Two of its novels hold the attention particularly:

  • a Love (1963), which describes the devouring passion of a quadragénaire (or quinquagénaire?) for a young prostitute, and her torments learnedly maintained by it, as by its own character (the news Iago in K proceeds it is true of a similar inspiration).
  • And especially the Desert of the Tartars (1949 in French translation): this novel treats in a suggestive and poignant way of the vain escape of time, waiting and failure within the framework of an old man extremely isolated at the border where lieutenant Drogo awaits the glory of which the disease will deprive it. Indeed after a long career ritualized by the routine activities of the garrison of the old man strong Bastiani, he sees finally specifying the attack of the Tartars whose existence appeared increasingly mythical; but evacuated for medical reasons, Drogo cannot take part in the combat and is returned, with the threshold of its death, the pathetic vacuity of its life.

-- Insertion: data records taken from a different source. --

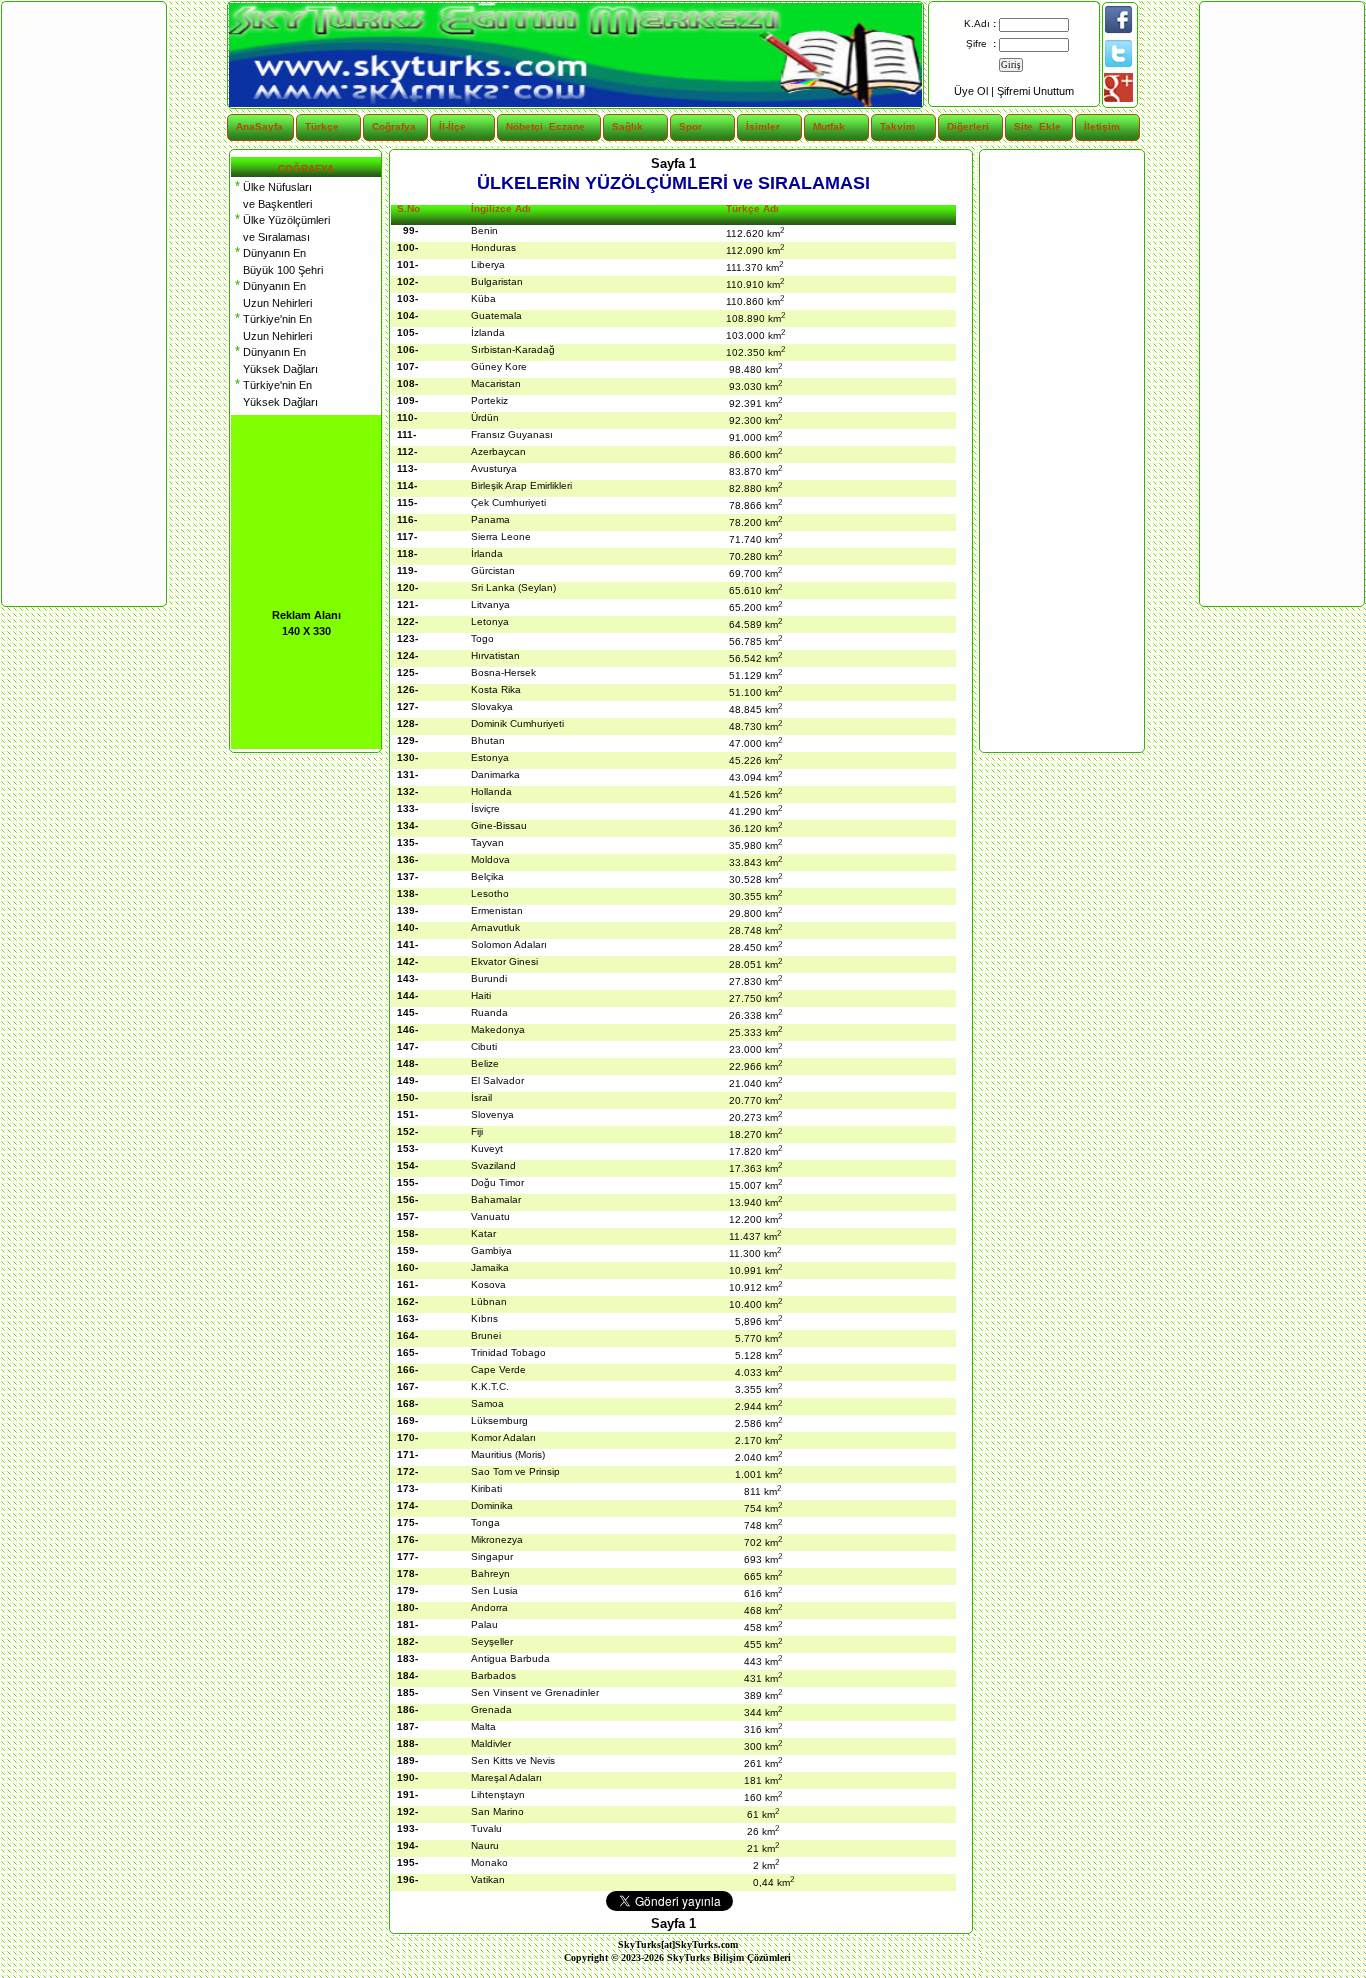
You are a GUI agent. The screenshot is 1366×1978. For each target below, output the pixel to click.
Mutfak (829, 126)
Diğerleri (968, 126)
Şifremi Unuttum (1035, 91)
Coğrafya (394, 126)
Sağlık (627, 126)
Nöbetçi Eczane (533, 126)
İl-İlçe (452, 126)
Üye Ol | (975, 91)
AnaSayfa (259, 126)
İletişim (1102, 126)
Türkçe (322, 126)
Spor (690, 126)
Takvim (897, 126)
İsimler (763, 126)
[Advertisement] (1061, 451)
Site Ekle (1037, 126)
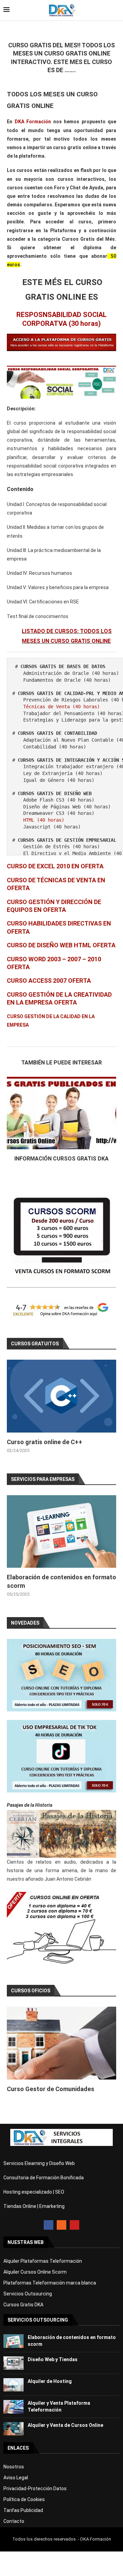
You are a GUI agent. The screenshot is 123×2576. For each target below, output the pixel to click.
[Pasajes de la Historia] (61, 1834)
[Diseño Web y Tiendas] (13, 2363)
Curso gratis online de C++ (44, 1441)
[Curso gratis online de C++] (61, 1396)
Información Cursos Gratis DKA (61, 1158)
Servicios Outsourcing (27, 2293)
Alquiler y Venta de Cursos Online (65, 2425)
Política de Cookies (24, 2499)
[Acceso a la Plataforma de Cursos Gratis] (61, 338)
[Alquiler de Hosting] (13, 2384)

The literary work of Dino Buzzati returns for a share to the influence of Kafka by the spirit of derision and the expression of the human impotence vis-a-vis the labyrinth of an incomprehensible world but also to the Surréalisme, as in its tales where the oneiric connotation is very present. Most convincing of the bringings together is however undoubtedly to seek side of the current Existentialiste of the years 1940-1950 and Jean-Paul Sartre with Nausea (1938) or of Albert Camus with the Foreigner (1942), to quote only contemporary major works of the Désert of the Tartars . In addition this novel, which has work with the notoriety of the author and was a world success, is not stripped of report/ratio in its one “perpetual and interminable present description” with two other great classics: the Things , of Georges Perec and the magic Mountain of Thomas Mann.

Oddly, Buzzati forever agreed to be regarded as a writer. He was defined as a simple journalist writing from time to time news, to which he did not find a great value. The judgment of the posterity, and even of its contemporaries, largely contradicted it on this point.